### RECORDS TO USE
★ ★ ★ ★ ★
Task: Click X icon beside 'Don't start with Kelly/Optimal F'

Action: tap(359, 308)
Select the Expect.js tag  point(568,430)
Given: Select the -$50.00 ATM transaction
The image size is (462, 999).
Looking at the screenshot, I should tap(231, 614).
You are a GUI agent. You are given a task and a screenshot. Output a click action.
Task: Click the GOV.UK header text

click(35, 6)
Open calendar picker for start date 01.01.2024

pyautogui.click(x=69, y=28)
★ ★ ★ ★ ★
### ASSIGNED TASK
Please repeat, exactly and only, the lines from the one containing "Task: Click the GOV.UK header text" through the last line of the records, both included.

### THE COMPLETED TASK
Task: Click the GOV.UK header text

click(35, 6)
Open calendar picker for start date 01.01.2024

pyautogui.click(x=69, y=28)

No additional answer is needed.